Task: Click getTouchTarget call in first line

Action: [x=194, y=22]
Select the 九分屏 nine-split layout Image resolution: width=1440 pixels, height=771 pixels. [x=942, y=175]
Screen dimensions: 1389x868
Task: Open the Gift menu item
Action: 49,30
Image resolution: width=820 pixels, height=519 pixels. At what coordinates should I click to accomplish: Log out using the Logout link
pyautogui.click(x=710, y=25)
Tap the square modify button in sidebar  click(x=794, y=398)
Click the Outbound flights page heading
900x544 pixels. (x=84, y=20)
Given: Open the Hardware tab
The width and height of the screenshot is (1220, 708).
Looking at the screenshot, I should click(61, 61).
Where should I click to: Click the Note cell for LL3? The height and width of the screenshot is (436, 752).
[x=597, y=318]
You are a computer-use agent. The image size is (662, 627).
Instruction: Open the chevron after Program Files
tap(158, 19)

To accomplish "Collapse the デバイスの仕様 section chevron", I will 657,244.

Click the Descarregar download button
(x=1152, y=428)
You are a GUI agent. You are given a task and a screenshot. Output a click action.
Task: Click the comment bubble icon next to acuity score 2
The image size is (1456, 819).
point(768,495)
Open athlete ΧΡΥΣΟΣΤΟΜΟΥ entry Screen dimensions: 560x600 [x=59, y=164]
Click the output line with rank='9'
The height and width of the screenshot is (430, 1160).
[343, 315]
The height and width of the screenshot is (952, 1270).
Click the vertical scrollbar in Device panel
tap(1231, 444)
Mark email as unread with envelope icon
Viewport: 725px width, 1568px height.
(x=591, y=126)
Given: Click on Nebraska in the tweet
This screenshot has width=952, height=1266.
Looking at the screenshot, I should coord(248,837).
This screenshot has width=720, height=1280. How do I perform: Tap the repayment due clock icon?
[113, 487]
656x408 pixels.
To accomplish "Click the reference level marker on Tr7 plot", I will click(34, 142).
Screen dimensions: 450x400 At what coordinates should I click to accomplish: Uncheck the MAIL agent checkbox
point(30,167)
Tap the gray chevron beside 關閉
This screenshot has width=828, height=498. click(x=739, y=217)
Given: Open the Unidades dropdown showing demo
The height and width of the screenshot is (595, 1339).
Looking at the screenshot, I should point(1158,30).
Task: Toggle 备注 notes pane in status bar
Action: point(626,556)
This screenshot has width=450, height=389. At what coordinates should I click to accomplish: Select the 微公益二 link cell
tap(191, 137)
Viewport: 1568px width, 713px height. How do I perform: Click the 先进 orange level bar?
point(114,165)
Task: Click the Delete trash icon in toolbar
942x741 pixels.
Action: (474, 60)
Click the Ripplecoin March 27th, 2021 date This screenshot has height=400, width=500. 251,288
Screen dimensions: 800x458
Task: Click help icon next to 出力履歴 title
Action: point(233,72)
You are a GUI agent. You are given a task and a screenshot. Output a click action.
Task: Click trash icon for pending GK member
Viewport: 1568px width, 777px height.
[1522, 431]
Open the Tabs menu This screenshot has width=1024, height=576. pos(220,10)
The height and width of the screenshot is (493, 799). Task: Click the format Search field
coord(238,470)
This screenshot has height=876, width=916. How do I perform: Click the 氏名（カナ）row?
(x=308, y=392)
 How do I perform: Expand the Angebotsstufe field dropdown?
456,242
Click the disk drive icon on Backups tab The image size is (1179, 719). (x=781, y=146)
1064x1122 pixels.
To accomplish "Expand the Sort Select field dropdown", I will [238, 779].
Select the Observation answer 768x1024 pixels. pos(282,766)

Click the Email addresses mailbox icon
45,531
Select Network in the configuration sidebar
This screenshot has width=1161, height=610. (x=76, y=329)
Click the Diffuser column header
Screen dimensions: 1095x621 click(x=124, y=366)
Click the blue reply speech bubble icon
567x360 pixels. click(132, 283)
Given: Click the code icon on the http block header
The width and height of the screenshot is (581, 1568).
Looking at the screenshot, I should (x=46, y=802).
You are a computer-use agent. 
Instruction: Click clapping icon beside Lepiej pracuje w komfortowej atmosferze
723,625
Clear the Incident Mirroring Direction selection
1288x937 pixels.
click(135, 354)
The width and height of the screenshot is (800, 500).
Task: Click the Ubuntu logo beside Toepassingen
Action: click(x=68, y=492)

___

What you will do
Print the data above again, with nothing altered and nothing left out.

Problem solution
Task: Click getTouchTarget call in first line

Action: [x=194, y=22]
Select the 九分屏 nine-split layout Image resolution: width=1440 pixels, height=771 pixels. [x=942, y=175]
Screen dimensions: 1389x868
Task: Open the Gift menu item
Action: 49,30
Image resolution: width=820 pixels, height=519 pixels. At what coordinates should I click to accomplish: Log out using the Logout link
pyautogui.click(x=710, y=25)
Tap the square modify button in sidebar  click(x=794, y=398)
Click the Outbound flights page heading
900x544 pixels. (x=84, y=20)
Given: Open the Hardware tab
The width and height of the screenshot is (1220, 708).
Looking at the screenshot, I should click(61, 61).
Where should I click to: Click the Note cell for LL3? The height and width of the screenshot is (436, 752).
[x=597, y=318]
You are a computer-use agent. The image size is (662, 627).
Instruction: Open the chevron after Program Files
tap(158, 19)

To accomplish "Collapse the デバイスの仕様 section chevron", I will 657,244.

Click the Descarregar download button
(x=1152, y=428)
You are a GUI agent. You are given a task and a screenshot. Output a click action.
Task: Click the comment bubble icon next to acuity score 2
The image size is (1456, 819).
point(768,495)
Open athlete ΧΡΥΣΟΣΤΟΜΟΥ entry Screen dimensions: 560x600 [x=59, y=164]
Click the output line with rank='9'
The height and width of the screenshot is (430, 1160).
[343, 315]
The height and width of the screenshot is (952, 1270).
Click the vertical scrollbar in Device panel
tap(1231, 444)
Mark email as unread with envelope icon
Viewport: 725px width, 1568px height.
(x=591, y=126)
Given: Click on Nebraska in the tweet
This screenshot has width=952, height=1266.
Looking at the screenshot, I should coord(248,837).
This screenshot has width=720, height=1280. How do I perform: Tap the repayment due clock icon?
[113, 487]
656x408 pixels.
To accomplish "Click the reference level marker on Tr7 plot", I will click(34, 142).
Screen dimensions: 450x400 At what coordinates should I click to accomplish: Uncheck the MAIL agent checkbox
point(30,167)
Tap the gray chevron beside 關閉
This screenshot has width=828, height=498. click(x=739, y=217)
Given: Open the Unidades dropdown showing demo
The height and width of the screenshot is (595, 1339).
Looking at the screenshot, I should point(1158,30).
Task: Toggle 备注 notes pane in status bar
Action: point(626,556)
This screenshot has width=450, height=389. At what coordinates should I click to accomplish: Select the 微公益二 link cell
tap(191, 137)
Viewport: 1568px width, 713px height. How do I perform: Click the 先进 orange level bar?
point(114,165)
Task: Click the Delete trash icon in toolbar
942x741 pixels.
Action: (474, 60)
Click the Ripplecoin March 27th, 2021 date This screenshot has height=400, width=500. 251,288
Screen dimensions: 800x458
Task: Click help icon next to 出力履歴 title
Action: point(233,72)
You are a GUI agent. You are given a task and a screenshot. Output a click action.
Task: Click trash icon for pending GK member
Viewport: 1568px width, 777px height.
[1522, 431]
Open the Tabs menu This screenshot has width=1024, height=576. pos(220,10)
The height and width of the screenshot is (493, 799). Task: Click the format Search field
coord(238,470)
This screenshot has height=876, width=916. How do I perform: Click the 氏名（カナ）row?
(x=308, y=392)
 How do I perform: Expand the Angebotsstufe field dropdown?
456,242
Click the disk drive icon on Backups tab The image size is (1179, 719). (x=781, y=146)
1064x1122 pixels.
To accomplish "Expand the Sort Select field dropdown", I will [238, 779].
Select the Observation answer 768x1024 pixels. pos(282,766)

Click the Email addresses mailbox icon
45,531
Select Network in the configuration sidebar
This screenshot has width=1161, height=610. (x=76, y=329)
Click the Diffuser column header
Screen dimensions: 1095x621 click(x=124, y=366)
Click the blue reply speech bubble icon
567x360 pixels. click(132, 283)
Given: Click the code icon on the http block header
The width and height of the screenshot is (581, 1568).
Looking at the screenshot, I should (x=46, y=802).
You are a computer-use agent. 
Instruction: Click clapping icon beside Lepiej pracuje w komfortowej atmosferze
723,625
Clear the Incident Mirroring Direction selection
1288x937 pixels.
click(135, 354)
The width and height of the screenshot is (800, 500).
Task: Click the Ubuntu logo beside Toepassingen
Action: click(x=68, y=492)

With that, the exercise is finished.